Dizzy… dizzy… swaying… I handed the phone to Lien-hua and mumbled, “GPS…” The world was closing in. “Track her cell location with GPS… It’s the param-” I started to say, but before I could tell them who the Illusionist was, everything went black.
84
Tessa opened her eyes.
She had no idea how long she’d been unconscious.
Something was stuffed in her mouth. Some kind of gag. It made her want to retch, but she was afraid that if she threw up she’d choke on the vomit and die like that kid from school did last year at that party when he got so drunk he passed out and never woke up.
Never woke up.
Calm down, Tessa.

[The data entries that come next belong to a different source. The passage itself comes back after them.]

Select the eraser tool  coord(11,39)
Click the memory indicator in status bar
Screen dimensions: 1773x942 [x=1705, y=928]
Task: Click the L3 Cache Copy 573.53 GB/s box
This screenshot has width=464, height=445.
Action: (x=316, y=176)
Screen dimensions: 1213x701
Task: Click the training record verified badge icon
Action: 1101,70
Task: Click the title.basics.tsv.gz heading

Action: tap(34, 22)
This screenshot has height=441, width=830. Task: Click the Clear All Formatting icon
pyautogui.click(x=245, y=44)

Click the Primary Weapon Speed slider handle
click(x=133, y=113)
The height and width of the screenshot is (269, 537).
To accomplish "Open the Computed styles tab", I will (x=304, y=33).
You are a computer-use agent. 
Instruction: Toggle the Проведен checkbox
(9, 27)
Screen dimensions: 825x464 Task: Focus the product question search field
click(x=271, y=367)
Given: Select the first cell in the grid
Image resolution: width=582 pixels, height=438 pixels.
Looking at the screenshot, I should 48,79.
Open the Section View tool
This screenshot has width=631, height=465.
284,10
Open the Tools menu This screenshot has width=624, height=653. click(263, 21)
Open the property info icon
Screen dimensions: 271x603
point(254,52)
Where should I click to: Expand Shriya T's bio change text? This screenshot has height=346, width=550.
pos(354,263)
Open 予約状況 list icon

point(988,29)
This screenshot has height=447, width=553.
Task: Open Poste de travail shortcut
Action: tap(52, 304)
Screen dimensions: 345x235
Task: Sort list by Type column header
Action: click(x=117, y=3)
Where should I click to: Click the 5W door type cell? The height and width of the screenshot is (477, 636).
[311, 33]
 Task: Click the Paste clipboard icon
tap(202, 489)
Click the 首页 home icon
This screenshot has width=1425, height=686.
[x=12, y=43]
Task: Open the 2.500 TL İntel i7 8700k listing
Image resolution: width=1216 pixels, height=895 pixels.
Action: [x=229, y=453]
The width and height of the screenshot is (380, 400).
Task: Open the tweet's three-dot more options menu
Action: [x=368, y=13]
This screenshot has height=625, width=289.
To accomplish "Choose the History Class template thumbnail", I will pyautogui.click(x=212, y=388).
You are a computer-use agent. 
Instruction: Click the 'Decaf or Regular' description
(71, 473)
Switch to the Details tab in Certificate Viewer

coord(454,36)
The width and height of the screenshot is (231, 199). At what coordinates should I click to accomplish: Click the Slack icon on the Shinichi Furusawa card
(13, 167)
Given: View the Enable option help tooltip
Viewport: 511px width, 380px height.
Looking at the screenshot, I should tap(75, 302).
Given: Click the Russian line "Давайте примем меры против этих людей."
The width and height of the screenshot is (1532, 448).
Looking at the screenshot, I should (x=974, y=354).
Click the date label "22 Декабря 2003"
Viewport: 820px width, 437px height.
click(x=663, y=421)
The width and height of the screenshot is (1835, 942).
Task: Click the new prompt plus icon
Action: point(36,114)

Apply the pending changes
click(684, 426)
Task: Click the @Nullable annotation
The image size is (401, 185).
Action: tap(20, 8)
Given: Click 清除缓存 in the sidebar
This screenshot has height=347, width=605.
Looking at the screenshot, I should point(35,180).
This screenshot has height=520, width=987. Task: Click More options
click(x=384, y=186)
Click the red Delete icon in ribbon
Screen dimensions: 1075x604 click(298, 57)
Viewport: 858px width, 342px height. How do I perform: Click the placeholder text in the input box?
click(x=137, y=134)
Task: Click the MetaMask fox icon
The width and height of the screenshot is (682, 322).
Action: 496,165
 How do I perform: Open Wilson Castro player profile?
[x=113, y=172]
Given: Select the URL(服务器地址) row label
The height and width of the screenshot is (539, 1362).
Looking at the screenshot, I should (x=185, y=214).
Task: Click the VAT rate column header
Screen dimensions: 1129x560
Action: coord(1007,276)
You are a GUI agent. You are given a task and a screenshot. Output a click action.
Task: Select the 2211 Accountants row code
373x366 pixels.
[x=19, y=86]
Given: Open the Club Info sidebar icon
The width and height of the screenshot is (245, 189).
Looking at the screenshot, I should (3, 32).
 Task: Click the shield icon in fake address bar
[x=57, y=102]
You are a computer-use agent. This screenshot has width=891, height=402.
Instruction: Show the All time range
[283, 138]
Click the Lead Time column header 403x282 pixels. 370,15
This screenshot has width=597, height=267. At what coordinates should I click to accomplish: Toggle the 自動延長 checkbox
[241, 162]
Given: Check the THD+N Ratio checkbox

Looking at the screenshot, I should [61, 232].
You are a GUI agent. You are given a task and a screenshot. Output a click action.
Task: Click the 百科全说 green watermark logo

Calm down.
Never woke up.
Calm down.
She was on her side. Her hands stretched behind her back, tied together. It felt like duct tape. When she tried to move her legs, she couldn’t. Her ankles were tightly bound too. At least she still had her clothes on-thank God.
Her mind felt fuzzy, unclear. She looked around.
Where was she?
An ambulance. She was in the back of an ambulance, and they were driving up a curving road, into the mountains.
Drifting. Drifting. She blinked, tried to focus.
Slipped into unconsciousness again.
I woke up, looked around. A huddle of faces surrounded me.
“The guy tossed the phone,” someone was saying.
“The paramedic,” I managed to say.
“He’s back!” Ralph’s face loomed into view. “You OK?”
I nodded feebly. “It’s the paramedic.” I tried to speak, hardly made a sound. “The Illusionist. It’s him.”